Well, you're harping on what "valid" means instead of making any
constructive points about what a sysadmin might be trying to
accomplish by editing the scripts.
If a sysadmin wants to make custom changes to a program in /usr/bin,
they realistically need to either patch the source or install a custom
replacement in /usr/local/bin. For example, on a number of machines I
have a local change to w(1) that prevents long hostnames from eating
the entire screen width.
I don't see why the nightly maintenance program (or any of the others)
is or should be any different from other programs -- the mere fact
that it's editable because it's a shell script is not a particularly
good reason, nor is the fact that because of ancient history it
appears in /etc instead of /usr/libexec. Once upon a time you had to
edit it because it wasn't configurable; originally AFAIK it was there
to serve as an example or starting point for maintenance scripts that
sysadmins otherwise got to write from scratch. But neither of those
things is true any more
Just as we don't make provisions to handle custom sysadmin in-place
edits of /usr/bin/w, I don't see any reason we need to make provisions
to handle custom sysadmin in-place edits of the nightly maintenance
script. There are facilities for extending it, and if you want to
rewrite it extensively the right place to do that is the system source
Robert Elz has posted a list of reasons that one might edit or rewrite
the scripts; however, most of those reasons look like bugs that should
be fixed. Go see the response I'm about to write if you're interested
in the specifics.
> I find myself wondering how an admin is supposed to tell whether a
> proposed change is "patching the system" under NetBSD or a
> reasonable end-system admin adjustment.
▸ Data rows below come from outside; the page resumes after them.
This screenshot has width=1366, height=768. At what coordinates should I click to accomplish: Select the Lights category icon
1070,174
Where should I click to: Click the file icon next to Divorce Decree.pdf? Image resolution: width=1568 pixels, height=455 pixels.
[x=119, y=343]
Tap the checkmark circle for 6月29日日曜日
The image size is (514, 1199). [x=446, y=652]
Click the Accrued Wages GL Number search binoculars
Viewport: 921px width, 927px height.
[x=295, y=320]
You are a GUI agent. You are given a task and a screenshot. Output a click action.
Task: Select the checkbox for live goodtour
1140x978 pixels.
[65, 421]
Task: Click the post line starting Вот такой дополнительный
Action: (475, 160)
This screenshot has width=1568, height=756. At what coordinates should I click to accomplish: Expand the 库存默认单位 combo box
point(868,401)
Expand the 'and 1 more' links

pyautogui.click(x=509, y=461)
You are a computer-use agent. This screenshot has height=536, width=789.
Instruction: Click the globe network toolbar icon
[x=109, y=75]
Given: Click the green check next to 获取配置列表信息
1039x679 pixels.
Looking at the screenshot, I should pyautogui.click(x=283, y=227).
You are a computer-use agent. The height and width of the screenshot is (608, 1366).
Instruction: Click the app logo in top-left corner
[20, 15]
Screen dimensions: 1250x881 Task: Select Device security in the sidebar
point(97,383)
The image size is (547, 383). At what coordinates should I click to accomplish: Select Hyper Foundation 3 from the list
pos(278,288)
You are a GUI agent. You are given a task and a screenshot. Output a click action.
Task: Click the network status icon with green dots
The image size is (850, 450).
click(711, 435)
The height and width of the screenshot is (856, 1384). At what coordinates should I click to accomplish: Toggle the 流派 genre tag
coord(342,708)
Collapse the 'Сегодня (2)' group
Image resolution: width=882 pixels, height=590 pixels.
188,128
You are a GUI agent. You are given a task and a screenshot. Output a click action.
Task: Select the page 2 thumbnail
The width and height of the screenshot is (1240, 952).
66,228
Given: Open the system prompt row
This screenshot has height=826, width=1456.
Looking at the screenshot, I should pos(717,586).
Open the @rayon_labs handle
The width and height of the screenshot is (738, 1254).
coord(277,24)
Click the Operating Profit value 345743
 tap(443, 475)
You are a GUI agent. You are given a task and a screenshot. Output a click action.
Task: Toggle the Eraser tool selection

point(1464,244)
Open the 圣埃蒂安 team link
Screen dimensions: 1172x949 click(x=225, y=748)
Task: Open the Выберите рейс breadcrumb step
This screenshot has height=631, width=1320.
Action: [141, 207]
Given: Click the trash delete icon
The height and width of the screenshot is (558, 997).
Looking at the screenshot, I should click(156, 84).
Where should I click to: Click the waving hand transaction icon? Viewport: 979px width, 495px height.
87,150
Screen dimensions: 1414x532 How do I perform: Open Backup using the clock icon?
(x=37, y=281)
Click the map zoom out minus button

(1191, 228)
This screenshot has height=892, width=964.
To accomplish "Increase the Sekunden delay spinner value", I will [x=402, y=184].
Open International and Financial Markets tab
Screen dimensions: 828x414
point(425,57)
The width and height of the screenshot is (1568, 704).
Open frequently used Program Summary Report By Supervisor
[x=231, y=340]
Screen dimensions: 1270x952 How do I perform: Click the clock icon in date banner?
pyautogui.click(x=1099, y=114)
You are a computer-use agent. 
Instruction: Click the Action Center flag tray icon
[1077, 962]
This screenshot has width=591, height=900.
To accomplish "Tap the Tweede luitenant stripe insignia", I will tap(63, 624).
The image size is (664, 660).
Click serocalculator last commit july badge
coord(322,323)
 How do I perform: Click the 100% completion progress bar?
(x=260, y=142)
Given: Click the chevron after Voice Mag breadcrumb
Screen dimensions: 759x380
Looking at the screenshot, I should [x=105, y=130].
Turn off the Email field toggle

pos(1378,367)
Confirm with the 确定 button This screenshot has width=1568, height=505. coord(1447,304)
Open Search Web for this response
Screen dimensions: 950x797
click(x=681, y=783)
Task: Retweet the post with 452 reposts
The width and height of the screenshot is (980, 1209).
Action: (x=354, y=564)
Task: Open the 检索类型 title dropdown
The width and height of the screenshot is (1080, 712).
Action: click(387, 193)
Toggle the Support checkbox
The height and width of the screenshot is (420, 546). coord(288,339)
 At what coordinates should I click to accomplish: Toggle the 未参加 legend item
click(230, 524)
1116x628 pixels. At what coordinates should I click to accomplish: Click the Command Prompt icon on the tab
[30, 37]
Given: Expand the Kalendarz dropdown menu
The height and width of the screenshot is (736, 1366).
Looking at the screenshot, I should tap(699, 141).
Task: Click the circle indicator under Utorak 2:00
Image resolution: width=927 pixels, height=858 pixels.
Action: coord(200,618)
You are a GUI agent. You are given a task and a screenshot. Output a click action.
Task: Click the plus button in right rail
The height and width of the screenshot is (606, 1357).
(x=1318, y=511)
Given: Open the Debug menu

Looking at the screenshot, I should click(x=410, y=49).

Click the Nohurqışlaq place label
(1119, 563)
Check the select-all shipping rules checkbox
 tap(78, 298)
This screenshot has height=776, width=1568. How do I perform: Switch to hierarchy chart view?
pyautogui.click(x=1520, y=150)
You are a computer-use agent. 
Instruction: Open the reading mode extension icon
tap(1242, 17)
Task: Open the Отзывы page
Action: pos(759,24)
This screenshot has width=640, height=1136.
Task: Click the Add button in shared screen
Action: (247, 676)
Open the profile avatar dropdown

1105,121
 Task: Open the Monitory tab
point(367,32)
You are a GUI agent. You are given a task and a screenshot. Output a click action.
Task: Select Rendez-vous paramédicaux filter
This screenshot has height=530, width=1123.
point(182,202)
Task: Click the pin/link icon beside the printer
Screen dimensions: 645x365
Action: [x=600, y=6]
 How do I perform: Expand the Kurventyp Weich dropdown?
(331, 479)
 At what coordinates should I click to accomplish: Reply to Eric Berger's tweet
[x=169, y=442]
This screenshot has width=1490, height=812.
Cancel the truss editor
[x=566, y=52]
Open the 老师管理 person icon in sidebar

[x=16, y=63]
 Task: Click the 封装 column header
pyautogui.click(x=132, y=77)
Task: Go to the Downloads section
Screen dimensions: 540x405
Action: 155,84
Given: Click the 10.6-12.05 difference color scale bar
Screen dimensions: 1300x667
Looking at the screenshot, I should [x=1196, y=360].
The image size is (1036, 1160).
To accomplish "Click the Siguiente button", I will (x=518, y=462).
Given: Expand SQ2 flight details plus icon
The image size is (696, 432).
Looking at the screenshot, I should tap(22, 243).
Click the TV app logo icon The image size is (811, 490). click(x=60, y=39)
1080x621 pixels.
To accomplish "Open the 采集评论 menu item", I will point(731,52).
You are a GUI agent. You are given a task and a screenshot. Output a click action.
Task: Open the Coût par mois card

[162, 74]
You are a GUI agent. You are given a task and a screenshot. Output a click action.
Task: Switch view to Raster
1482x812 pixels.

It's very easy: if something you edit will be overwritten by the next
installworld, then you probably wanted to edit the source rather than
making modifications in place.
Things in /etc are supposed to be configuration and are therefore not
supposed to be (and are not) overwritten by install. This is why these
scripts should be moved out of /etc.
The question you're really asking, which is how one determines which
things are supposed to be administrator-configurable without patching
the system source, is a matter of design and taste, largely. It's also
about expectations as much as anything else: do we expect a sysadmin
to need to edit the periodic scripts to have a usefully functioning
system? I'd say we don't; we'd like NetBSD to be generally usable by
sysadmins who are not experts at shell scripting, since that describes
the majority of even the fairly clueful population. Therefore, the
scripts should be configurable enough to do whatever is reasonably
needed, or be turned off if they're in the way; that means in turn
that there should also be no need for the people who *can* edit them
to have to actually do so.
I don't see that it's unreasonable to ask the small number of people
who routinely make substantial modifications to the system to do so as
source patches; in fact, as a general rule it's much easier to manage
such modifications that way than as custom edits that have to be
redone (often slightly differently) on every newly installed machine.